はじめに
自転車のジャイアントも堅調
ハイテク企業が大半を占めている台湾株式市場のなかで、ハイテク企業のほかにも堅調な値動きとなっている企業があります。自転車の世界大手企業であるジャイアント(巨大機械)です。
世界的にコロナ問題が長期化しているなかで、リスク回避のために自転車通勤を選ぶ人が増えており、自転車に対する需要を押し上げています。コロナ問題が生んだ意外な副産物です。
コロナ封じ込めに成功した台湾
また、経済の方でも台湾に対する評価が高まりつつあります。7月30日に発表された台湾の2020年4-6月期実質GDP成長率は、年同期比マイナス0.73%でした。17四半期ぶりのマイナス成長とはいえ、米国、欧州など、直近相次いで発表された他国の状況と比べれば、落ち込みはかなり軽微にとどまっています。
このGDPの落ち込みの小ささは、コロナ対応をそのまま反映しているといえます。
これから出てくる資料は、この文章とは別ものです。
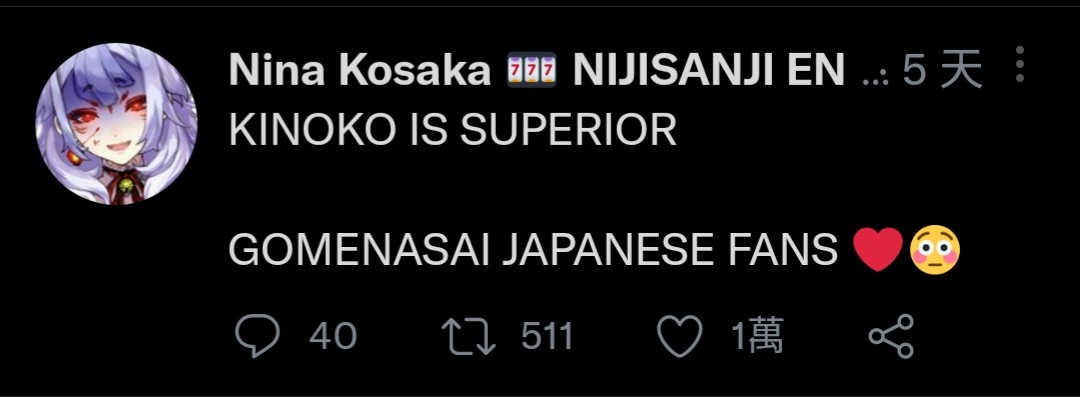Image resolution: width=1080 pixels, height=397 pixels.
Task: Open the reply speech bubble icon
Action: tap(258, 336)
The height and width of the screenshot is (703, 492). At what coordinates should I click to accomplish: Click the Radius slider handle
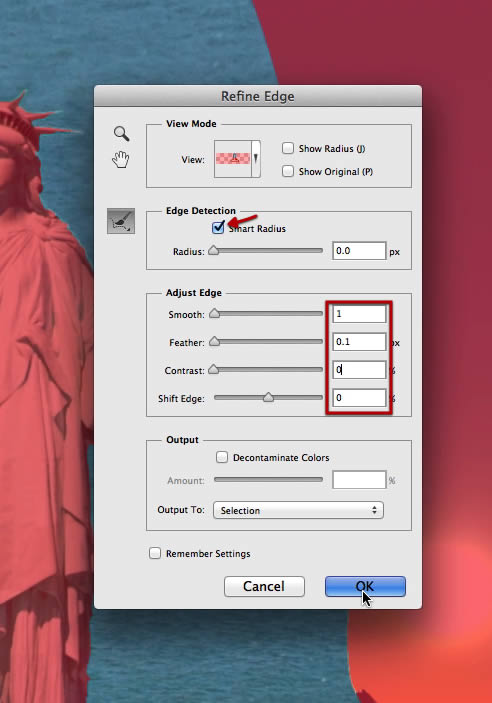(x=214, y=250)
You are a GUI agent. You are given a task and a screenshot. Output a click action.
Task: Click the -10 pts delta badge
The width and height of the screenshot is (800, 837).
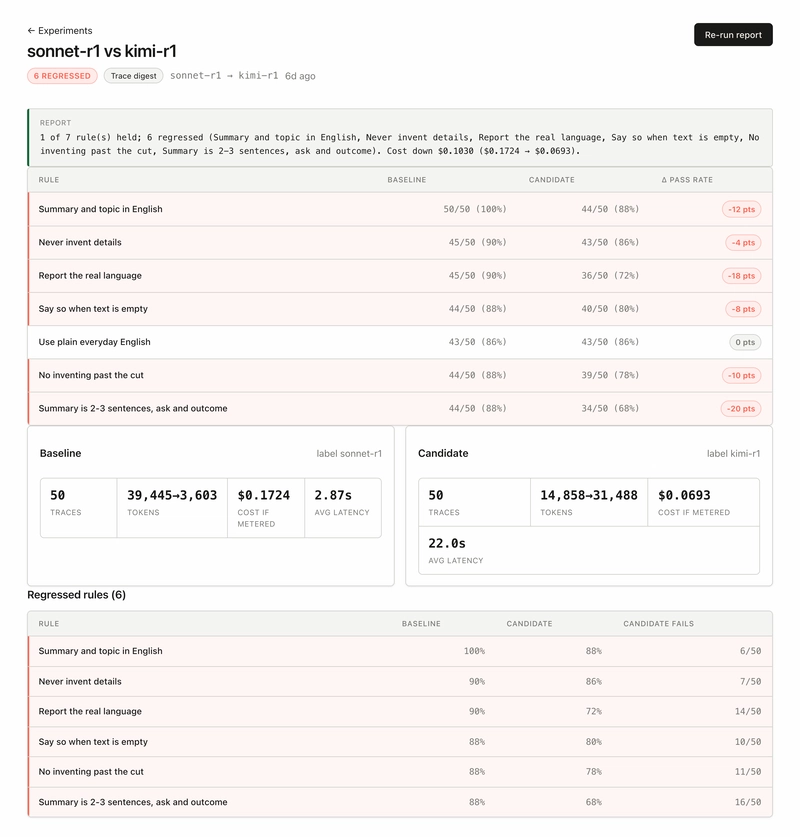click(741, 375)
実際、台湾のコロナ感染者数は467人にとどまっており、4月13日以降は、新たな感染者は確認されていません。
他の国がコロナ問題に苦しめられている中で、台湾は早期封じ込めに成功している代表国のひとつといえるでしょう。この度の迅速で適切なコロナ対応をみて、国民から政府に対する信頼度が増しています。加えて、海外の国々からから台湾を見直す動きが強まってきました。
台湾経済において、GDPの約半分を占めているのは民間消費ですが、足元の消費についても最悪期を脱しつつあります。消費刺激策として7月15日からクーポン券「三倍券」の利用が開始されました。飲食業の活性化、GDPの押し上げ効果が期待できそうです。今後の台湾経済の行方が注目されます。